We continue today our Technology innovation journey with the use of Machine Learning model to increase crop yield


Background


Throughout the existence of agriculture, one of the main issues of interest to farmers was the issue of increasing yield. What are the best ways to increase yield per hectare? What are the factors that affect yield most? Recently, in view of the constant growth of the world’s population, this issue is becoming more and more relevant. However, with the emergence of new challenges for agrarians, there are also new ways and technologies appearing that are called to respond to them. This is what this article is about: what growers can do for increasing yield on their lands and what new technologies can help in this matter.


Palm oil is one of the largest commodities produced and needed in the world. 73 million metric tons were produced in 2020-2021 to meet the demand of the food, cosmetic, and fuel industries. Most of the fruit produced comes from Indonesia and Malaysia as the plant is suitable to grow in tropical areas. Having a huge amount of land for palm oil planting in East Kalimantan, PT REA Kaltim needs to handle their plantation carefully. REA Kaltim has over 75,000 hectares of land allocated for palm oil cultivation, in which more than 35,000 hectares are mature palm trees that continue to produce more than 900,000 tons fresh fruit bunch every year for the last four years.

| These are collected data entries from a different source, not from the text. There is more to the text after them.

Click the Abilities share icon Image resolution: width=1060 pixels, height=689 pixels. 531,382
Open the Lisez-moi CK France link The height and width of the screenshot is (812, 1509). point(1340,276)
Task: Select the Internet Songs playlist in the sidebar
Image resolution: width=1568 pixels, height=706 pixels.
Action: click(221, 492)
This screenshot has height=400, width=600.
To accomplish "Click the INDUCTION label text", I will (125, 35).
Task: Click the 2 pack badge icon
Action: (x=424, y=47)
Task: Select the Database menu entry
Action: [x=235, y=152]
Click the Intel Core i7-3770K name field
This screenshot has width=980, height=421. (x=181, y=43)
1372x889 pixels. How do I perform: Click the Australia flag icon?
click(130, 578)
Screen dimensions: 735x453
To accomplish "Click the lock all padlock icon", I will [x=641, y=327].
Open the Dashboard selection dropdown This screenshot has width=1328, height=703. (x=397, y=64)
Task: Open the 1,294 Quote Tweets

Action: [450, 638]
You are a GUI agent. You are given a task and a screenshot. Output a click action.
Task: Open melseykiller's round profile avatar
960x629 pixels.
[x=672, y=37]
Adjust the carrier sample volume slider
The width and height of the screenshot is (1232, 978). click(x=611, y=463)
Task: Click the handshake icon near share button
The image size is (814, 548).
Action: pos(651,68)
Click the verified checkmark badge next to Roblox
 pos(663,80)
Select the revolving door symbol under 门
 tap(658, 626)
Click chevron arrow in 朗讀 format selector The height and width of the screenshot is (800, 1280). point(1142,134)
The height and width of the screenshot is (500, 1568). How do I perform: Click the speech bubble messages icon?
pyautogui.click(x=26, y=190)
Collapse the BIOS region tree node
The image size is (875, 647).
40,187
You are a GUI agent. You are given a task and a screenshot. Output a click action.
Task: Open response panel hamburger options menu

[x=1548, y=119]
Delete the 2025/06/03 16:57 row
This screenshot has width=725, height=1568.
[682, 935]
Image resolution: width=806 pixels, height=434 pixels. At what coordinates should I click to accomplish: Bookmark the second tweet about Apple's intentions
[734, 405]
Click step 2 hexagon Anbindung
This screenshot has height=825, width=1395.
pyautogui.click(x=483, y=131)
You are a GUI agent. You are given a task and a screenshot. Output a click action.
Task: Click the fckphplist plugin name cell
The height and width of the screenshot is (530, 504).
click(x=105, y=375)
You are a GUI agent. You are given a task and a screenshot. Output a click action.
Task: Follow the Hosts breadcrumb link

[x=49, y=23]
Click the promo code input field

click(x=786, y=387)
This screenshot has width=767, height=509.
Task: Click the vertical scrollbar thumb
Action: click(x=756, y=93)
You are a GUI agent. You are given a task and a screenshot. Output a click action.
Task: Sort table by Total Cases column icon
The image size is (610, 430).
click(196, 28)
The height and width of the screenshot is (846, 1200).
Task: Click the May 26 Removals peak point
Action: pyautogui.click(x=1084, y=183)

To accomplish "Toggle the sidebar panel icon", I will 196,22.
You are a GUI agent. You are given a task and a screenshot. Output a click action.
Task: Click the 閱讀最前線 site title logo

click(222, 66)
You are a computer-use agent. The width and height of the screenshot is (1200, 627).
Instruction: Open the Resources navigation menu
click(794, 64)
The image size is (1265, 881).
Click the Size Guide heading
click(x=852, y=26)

Why Do We Need Yield Prediction?


Although REA Kaltim made a significant increase of palm oil production in 2018, their yield has been decreasing for the last three years. Usually expressed in Tons per Ha, Yield is considered to be probably the most important measure of performance, as it embodies the result of all the efforts and resources invested by agrarians in the development of plants in their fields.


To support Estate managers determining the underlying cause of poor yield based on relevant factors, early oil palm yield forecasting is essential. To ensure that current plantations contribute to the optimum yield possible without increasing land use, forecasting oil palm yield, and optimizing yield output per unit of land uses are crucial. Producing effective, quick, and accurate yield estimations under unexpected conditions of plantation and harvesting continues to pose a major challenge.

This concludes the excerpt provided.